• What you need to do:
Gather the lines below that include the string "logo", copying each in full.

(Collected data)
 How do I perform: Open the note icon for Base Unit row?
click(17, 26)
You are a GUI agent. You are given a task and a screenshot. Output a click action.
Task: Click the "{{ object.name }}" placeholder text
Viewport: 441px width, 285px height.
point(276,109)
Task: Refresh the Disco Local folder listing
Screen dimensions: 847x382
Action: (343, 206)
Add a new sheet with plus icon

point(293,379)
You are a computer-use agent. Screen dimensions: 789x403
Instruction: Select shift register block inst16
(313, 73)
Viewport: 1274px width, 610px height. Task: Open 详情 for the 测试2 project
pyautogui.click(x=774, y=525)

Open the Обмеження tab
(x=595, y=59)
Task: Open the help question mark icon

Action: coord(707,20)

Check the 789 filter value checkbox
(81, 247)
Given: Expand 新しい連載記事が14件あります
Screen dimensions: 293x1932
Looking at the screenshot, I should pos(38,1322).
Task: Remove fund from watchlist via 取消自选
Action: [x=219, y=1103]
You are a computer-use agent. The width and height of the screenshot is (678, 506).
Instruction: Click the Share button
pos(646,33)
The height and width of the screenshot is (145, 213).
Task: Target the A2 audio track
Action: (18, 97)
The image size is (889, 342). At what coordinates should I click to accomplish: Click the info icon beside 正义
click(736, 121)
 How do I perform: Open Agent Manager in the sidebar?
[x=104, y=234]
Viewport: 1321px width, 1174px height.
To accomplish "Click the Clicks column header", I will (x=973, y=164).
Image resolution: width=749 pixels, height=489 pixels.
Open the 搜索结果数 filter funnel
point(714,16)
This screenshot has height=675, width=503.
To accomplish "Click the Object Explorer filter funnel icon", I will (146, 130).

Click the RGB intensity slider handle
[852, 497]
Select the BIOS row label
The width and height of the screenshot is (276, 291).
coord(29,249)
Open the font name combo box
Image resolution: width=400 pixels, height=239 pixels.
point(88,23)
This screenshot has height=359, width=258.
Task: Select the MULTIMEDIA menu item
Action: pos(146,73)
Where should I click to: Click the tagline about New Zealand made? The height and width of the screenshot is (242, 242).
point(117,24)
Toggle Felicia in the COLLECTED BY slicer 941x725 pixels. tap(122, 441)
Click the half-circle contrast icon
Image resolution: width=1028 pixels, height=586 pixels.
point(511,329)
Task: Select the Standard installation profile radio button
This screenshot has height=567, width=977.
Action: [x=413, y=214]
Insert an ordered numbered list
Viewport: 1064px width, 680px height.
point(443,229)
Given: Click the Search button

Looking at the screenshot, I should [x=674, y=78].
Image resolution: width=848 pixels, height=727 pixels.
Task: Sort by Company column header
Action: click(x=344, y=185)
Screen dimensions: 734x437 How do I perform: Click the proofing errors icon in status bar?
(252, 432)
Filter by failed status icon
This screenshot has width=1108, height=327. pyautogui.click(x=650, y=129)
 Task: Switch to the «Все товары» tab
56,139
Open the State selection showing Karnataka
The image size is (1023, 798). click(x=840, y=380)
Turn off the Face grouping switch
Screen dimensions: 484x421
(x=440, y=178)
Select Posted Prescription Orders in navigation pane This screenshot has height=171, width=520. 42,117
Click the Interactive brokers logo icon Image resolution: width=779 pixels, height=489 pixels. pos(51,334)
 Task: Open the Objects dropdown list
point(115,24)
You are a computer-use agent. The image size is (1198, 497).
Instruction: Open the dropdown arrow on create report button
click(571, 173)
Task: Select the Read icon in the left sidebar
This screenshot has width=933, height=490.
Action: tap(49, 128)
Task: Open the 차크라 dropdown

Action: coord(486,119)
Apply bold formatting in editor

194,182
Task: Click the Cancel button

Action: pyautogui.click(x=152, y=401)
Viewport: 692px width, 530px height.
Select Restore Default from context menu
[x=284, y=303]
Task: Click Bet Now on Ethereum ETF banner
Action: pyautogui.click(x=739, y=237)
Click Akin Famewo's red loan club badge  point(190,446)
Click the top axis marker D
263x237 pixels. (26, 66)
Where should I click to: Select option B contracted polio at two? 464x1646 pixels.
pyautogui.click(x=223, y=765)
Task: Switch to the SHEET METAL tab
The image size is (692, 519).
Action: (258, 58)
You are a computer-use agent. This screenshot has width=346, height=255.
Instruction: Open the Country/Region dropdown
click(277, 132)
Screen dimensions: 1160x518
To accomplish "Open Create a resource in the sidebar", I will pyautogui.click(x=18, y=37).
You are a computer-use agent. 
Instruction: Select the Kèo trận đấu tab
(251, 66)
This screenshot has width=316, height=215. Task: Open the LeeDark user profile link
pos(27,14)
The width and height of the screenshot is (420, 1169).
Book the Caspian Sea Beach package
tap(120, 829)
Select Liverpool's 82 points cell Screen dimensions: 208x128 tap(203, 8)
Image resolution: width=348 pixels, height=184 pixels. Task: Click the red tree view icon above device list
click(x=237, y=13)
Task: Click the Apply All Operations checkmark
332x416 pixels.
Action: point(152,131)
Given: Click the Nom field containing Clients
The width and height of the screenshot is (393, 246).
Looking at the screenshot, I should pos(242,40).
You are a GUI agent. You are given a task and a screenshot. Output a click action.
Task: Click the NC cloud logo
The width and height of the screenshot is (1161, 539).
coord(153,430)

• Answer space:
Click the Interactive brokers logo icon Image resolution: width=779 pixels, height=489 pixels. pos(51,334)
Task: Click the NC cloud logo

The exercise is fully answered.